The organization now hosts a series of 10 regional competitions around the state in which the top 10 teams from each event advance to the state championship in May.

“This is our second year of doing traveling regional cookoffs. We are growing with leaps and bounds,” Chuck said. “It’s going to be a very, very fun and chaotic season for us. Our goal is to have 100 teams at the championship this year in Burnet, Texas.”

And the teens learn so much more than just how to smoke a brisket.

“It’s a passion. We really love the high schoolers,” Marnie Schoenfeld, Chuck’s wife and head judging facilitator for High School BBQ, said. “They’re learning a skill that they can then show their own children someday, or maybe they’ll come back as college students and mentor a team. It teaches them teamwork, cooking, problem-solving, time management and leadership lessons that will last a lifetime.”

The World Food Championships (WFC) is an annual competition created to spotlight the best chefs, cooks and pitmasters in the world as they vie for the championship title and hundreds of thousands of dollars in prize money.

It was the first year the WFC was held in Dallas. Mike McCloud, the president and CEO of WFC, said when he heard about Texas high school barbecue teams, he knew they had to be part of the event somehow.

“The purpose of the World Food Championships is to identify and celebrate great cooks and chefs regardless of their training or background,” McCloud said. “We felt High School BBQ was a wonderful way to embrace the next generation and ignite that fire in their belly for food competitions.”

And James Madison High School’s two teams, the Bar-B-QTs and Outlaw Cookers, definitely felt that fire. They dished up some fierce competition at WFC, taking home top awards in two categories, with Outlaw Cookers finishing third and Bar-B-QTs finishing fourth place overall.
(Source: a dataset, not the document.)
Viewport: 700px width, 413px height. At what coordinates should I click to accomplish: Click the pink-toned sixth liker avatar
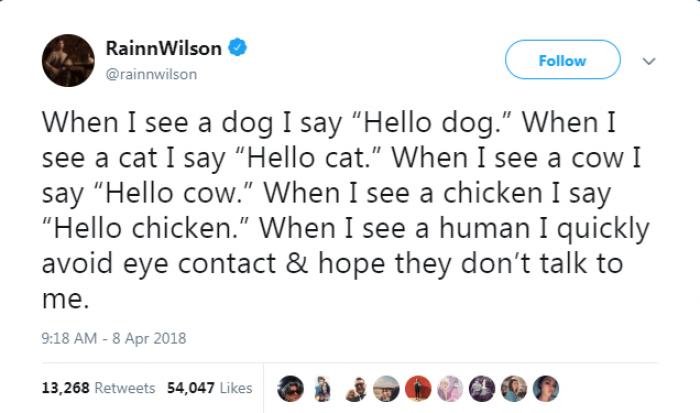coord(450,387)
Not bad for a school that didn’t even have barbecue teams until January.

“I heard about High School BBQ last fall and was interested, but I’m not one that barbecues,” Lane Baker, James Madison agricultural science teacher and FFA advisor, said. “I’m more of the master of the microwave, but a couple of dads of students helped out, and we’ve formed some really good teams.”

In addition to gaining a variety of practical skills, Baker’s students say they’ve formed a better understanding of agriculture through the experience.

Gage White, a sophomore member of the Outlaw Cookers, has been raising and showing pigs through FFA for several years. The connection between animal and meat is a lot clearer to him now.

“Being able to see what I’m raising and what it’s ending up as, in a market setting, is really very cool because I can see the quality of what’s coming to me to cook and the quality of what I’m bringing up,” White said.

But it’s not all about studying meat charts and out-smoking other teams. There’s a lighter side to high school barbecue, too.

“It’s competitive, but it’s not just about us and winning. Our families are a big part of this,” Savannah Bond, a junior who’s on the all-female Bar-B-QTs team, said. “For practices, we all go to one house, and we cook, and we eat, and we all hang out. We all feel like a big family.”